Dated                    2005

(1) JAMES ELPHINSTONE REED, NEIL ARTHUR PURSELL,
ADRIAN JOHN SUMNALL AND NEIL PROCTOR
(together, the holders of the entire issued
share capital of Ace Telecom Limited)

and

(2) TRICELL INC

SALE AGREEMENT

Relating to the sale and purchase of the entire issued
Share capital of Ace Telecom Limited to Tricell Inc

4


 

SHARE SALE AGREEMENT

THIS AGREEMENT is made the                                                                       2005
BETWEEN:-

(1)

 

James Elphinstone Reed, Neil Arthur Pursell, Adrian John Sumnall and Neil Proctor (The holders of the entire issued share capital of ACE TELECOM LIMITED (Registered No. ................ ) whose registered office is at 33 Lawton Street Congleton (“the Vendors”)

 

(2)

 

TRICELL INC whose registered office is ................ (Company Number ............) (“the Purchaser”)

 

(3)

 

ACE TELECOM LIMITED (Registered No. ................ ) whose registered office is at 33 Lawton Street Congleton (“the Company”)

== == ==

#### WHAT IS BEING ASKED:
In the share sale agreement, where is the registered office of Ace Telecom Limited?

== == ==

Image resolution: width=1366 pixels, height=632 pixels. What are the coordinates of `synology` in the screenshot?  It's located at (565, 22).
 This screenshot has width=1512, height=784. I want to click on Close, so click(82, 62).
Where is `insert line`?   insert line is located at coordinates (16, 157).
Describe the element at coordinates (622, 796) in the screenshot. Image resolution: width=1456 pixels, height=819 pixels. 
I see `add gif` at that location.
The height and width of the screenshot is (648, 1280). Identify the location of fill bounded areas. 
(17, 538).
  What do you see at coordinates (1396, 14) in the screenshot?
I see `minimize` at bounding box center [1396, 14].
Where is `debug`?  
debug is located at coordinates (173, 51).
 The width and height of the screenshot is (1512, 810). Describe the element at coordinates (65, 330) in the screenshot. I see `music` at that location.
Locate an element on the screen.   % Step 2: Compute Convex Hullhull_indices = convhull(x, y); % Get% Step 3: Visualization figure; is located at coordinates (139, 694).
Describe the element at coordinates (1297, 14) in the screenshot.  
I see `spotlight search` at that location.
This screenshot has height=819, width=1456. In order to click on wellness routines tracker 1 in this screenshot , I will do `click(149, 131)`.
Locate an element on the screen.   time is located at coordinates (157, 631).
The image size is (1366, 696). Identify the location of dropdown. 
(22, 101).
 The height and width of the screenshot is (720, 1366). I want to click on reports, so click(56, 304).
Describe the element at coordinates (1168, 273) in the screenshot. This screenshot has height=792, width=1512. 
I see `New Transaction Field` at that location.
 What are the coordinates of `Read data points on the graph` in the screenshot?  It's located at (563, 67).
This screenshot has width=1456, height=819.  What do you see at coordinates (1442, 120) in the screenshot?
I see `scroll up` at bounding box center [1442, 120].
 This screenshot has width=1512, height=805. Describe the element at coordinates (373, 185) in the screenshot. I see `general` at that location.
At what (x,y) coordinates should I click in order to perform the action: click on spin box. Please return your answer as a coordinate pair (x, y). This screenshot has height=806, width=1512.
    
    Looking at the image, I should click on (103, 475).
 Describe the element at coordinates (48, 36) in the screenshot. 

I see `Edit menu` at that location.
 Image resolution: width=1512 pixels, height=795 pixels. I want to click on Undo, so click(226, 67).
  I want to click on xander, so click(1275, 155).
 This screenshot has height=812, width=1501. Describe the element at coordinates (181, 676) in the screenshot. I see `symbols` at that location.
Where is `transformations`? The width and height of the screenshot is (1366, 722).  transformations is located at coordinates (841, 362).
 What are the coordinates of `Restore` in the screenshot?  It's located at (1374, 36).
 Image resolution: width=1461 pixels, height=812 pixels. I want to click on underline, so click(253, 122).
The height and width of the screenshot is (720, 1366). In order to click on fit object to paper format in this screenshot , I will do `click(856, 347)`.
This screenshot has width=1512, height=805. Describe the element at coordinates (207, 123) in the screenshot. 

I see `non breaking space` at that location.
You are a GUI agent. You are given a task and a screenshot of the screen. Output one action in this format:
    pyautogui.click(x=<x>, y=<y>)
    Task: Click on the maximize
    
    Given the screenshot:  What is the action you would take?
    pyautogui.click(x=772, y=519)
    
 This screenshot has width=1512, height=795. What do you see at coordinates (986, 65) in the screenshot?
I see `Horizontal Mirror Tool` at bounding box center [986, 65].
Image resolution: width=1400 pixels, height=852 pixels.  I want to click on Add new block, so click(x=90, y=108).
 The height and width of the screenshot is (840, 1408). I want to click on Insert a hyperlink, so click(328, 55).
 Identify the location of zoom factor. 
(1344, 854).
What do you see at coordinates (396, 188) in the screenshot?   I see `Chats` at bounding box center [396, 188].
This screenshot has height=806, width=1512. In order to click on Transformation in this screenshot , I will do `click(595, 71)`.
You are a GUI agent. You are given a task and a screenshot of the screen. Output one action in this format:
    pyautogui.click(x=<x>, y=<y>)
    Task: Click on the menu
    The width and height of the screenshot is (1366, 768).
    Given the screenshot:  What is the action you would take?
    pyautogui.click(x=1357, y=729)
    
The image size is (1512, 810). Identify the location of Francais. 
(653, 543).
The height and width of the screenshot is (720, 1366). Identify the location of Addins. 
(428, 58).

== == ==

#### WRITTEN SOLUTION:
33 Lawton Street Congleton